Now there are more than 515 members in the club. Lucas attributes the game’s success to the ease of play on the body and the minimal time commitment to learn the rules.
“There aren’t very many rules, and within an hour you can get people playing,” Lucas says. “Once they realize it’s easy to pick up this sport, people realize how fun it is.”
The club’s success, however, she attributes to the community players feel while on the court.
Building a community
Country Club East resident Don Croce began playing pickleball three years ago after searching for a sport that would be less intense on his body than tennis. He joined a team and, because of his tennis background, thought he would be a natural.
“I’m whacking the ball, and I’d get put in games with much better players because I have ‘the look,’ and I would swing really hard, and they would take all the power off the ball and tap it over,” Croce says. “I’d be playing guys I thought I could beat, and then I’d get killed. It was infuriating at first.”
But after sticking with it, his new club members helped him learn the tricks of the game. The community that was so willing to share its secrets is what kept him coming back.
Club member Harris Williams agrees. He says he’s never met a friendlier group of people.
“I’m pretty extroverted, but I’ve made more friends in the last year playing pickleball than I have in the last 35 years in Sarasota combined,” Williams says.
On Saturday mornings, varying levels of play are often spread among the courts. Beginners start on one end and work through levels of difficulty down the line. However, Haskin says anybody can play with anyone they choose.
“You can have 90-year-olds playing with 9-year-olds and guys and gals playing together. You can have all different abilities on the court because you can have a nice, fun exchange, which is nice because you can’t do that with too many other sports,” he says.
A player often found mixing it up with varying levels of play is Susie Cherry. She and her husband used to play tennis every day, but after two knee replacements, they had to search for a new game. After making the switch three years ago, the couple now plays with club members four or five times a week.
“The people are a lot of fun,” Cherry says. “It’s so social, and you get fresh air and exercise while you’re making friends. What’s not to love?”

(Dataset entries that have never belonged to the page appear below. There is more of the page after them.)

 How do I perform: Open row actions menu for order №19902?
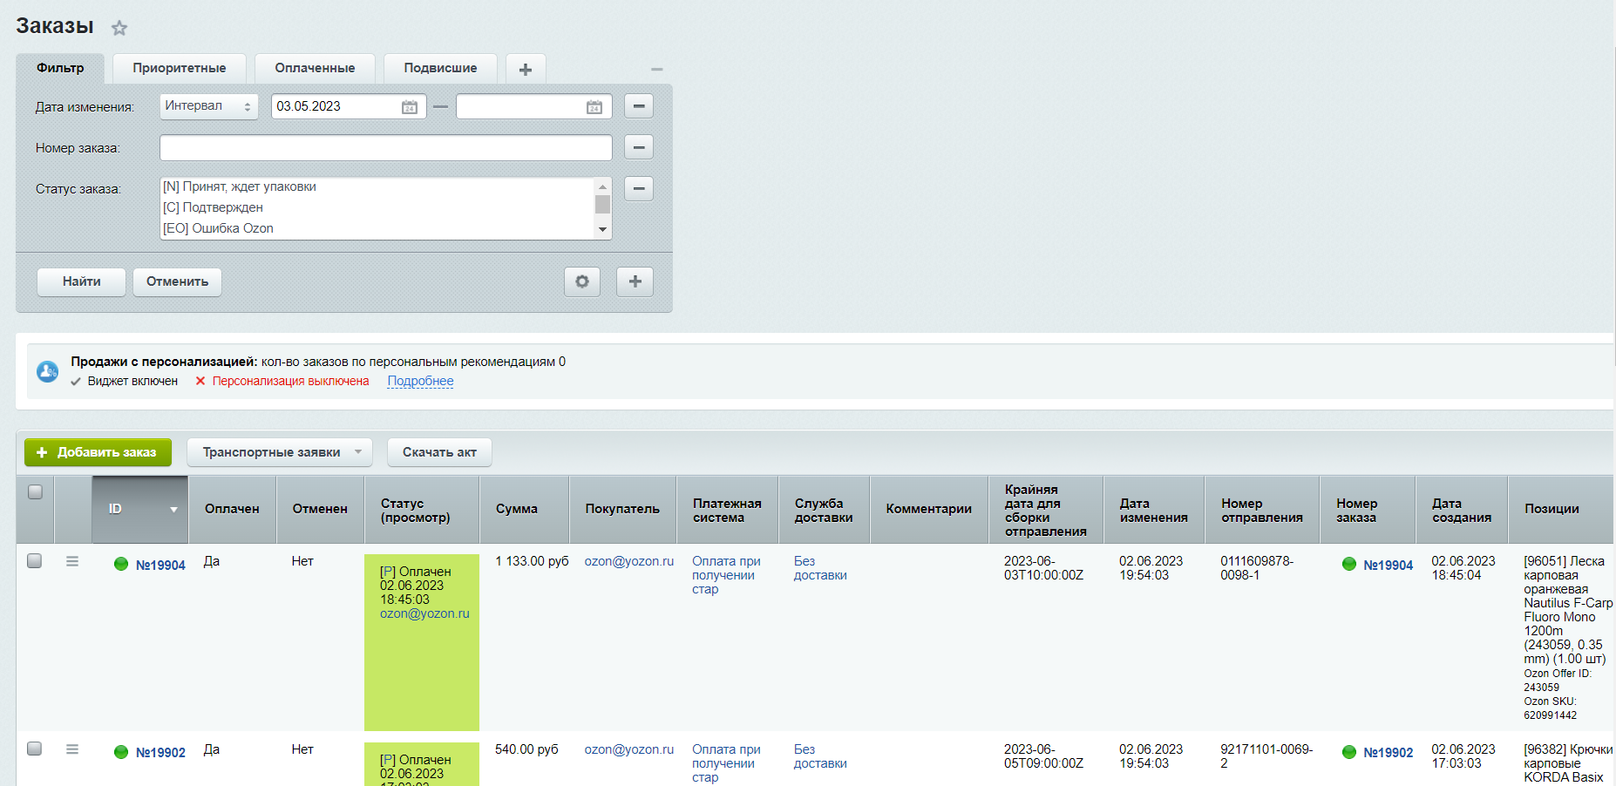pos(72,749)
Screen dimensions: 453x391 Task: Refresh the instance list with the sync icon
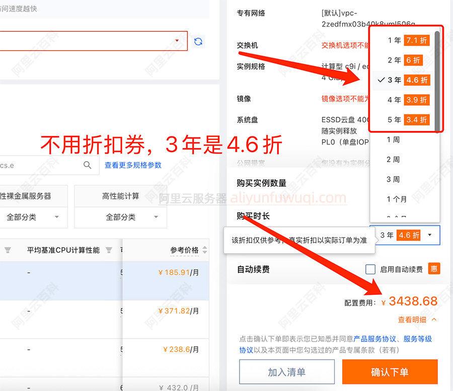198,41
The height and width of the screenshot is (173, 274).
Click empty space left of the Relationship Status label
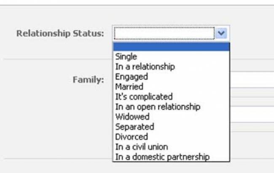click(x=8, y=33)
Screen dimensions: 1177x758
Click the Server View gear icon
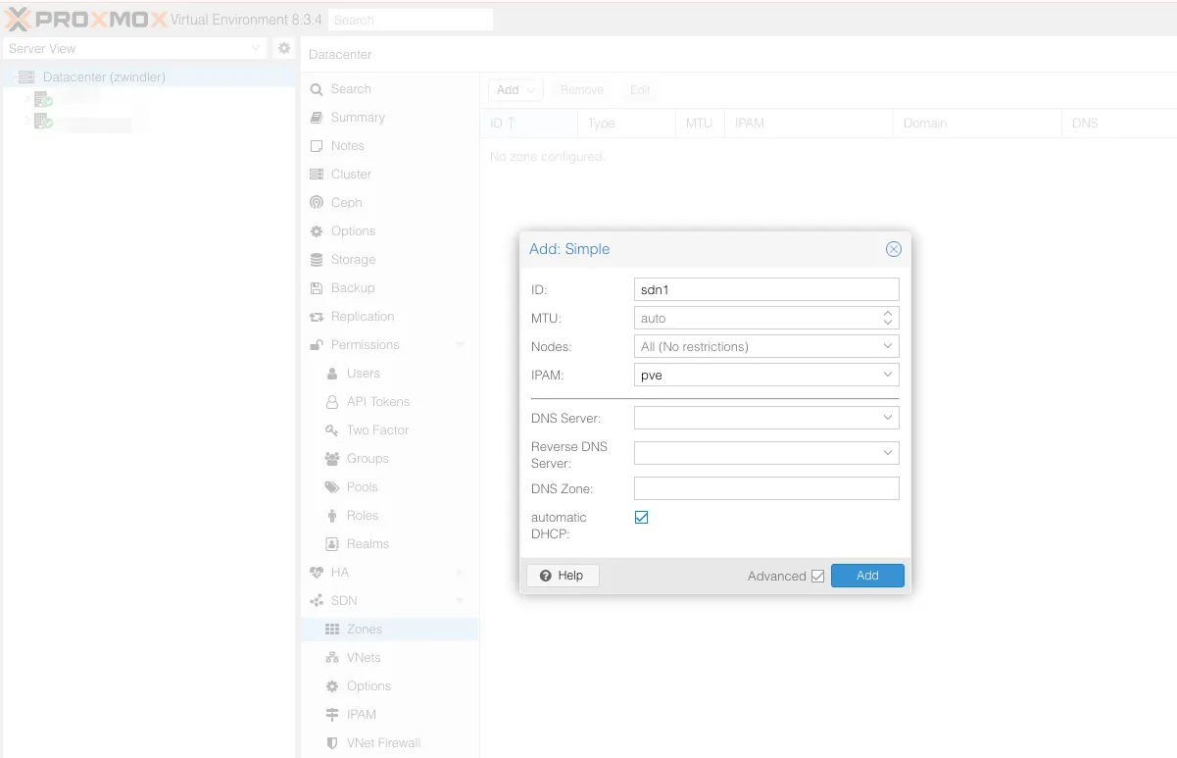click(284, 48)
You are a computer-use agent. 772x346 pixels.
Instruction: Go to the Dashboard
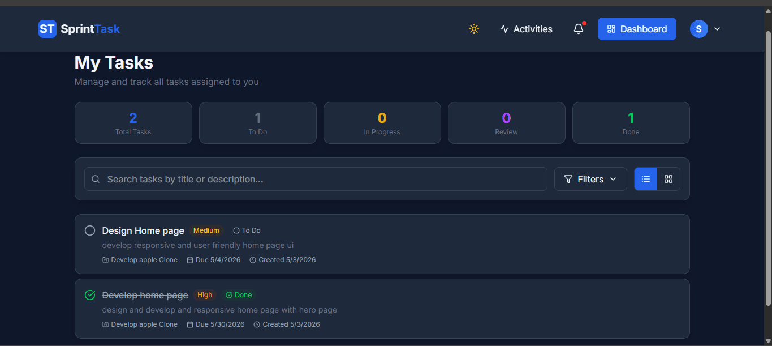637,29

The club does not have a reservation system for courts, so new members can come and mingle with other players. Haskin says it takes the pressure off single people who are interested in playing.
The future of Manatee County pickleball
Because the pickleball courts are run by Manatee County Parks and Recreation, the club has to abide by its rules.
The county turned an old basketball court into five pickleball courts last year, but Haskin says the condition of the courts is already starting to break down.
The club funded the addition of fencing, windscreens and paddle holders at the courts. A member also donated court rollers and squeegees to dry off water from the court.
Future planning laid out by the Lakewood Ranch Park Master Plan includes the remodeling of handball and tennis courts into several more pickleball courts, but the timeline has yet to be decided.
In the past year, club leaders have petitioned to have pickleball courts added to the Premier Sports Campus. A proposal for the campus expansion includes 24 new pickleball courts, some of which will be covered and have seating. Should those be added, Haskin says the club would have the capacity to host regional tournaments.
“It would be such a revenue generator,” Haskin says. “Once you put it in, there’s very little maintenance and multiple revenue-generating streams.”
No matter where the courts are added, Lucas says it needs to happen sooner rather than later to keep the sport thriving in Manatee County.
“When we have big teams across communities, there tends to be a wall that builds up between them, and they’re all isolated,” she says. “But when we have a common space to come and play, you’re bringing people in from different places and building a true community.”